How to complete this task => Reply with each record repeated exactly.

Extracted records:
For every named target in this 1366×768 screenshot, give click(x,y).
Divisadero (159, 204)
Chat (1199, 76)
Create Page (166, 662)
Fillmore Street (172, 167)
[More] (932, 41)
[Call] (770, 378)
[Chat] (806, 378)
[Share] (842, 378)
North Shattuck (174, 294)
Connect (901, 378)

Written reply =>
For every named target in this 1366×768 screenshot, give click(x,y).
Divisadero (159, 204)
Chat (1199, 76)
Create Page (166, 662)
Fillmore Street (172, 167)
[More] (932, 41)
[Call] (770, 378)
[Chat] (806, 378)
[Share] (842, 378)
North Shattuck (174, 294)
Connect (901, 378)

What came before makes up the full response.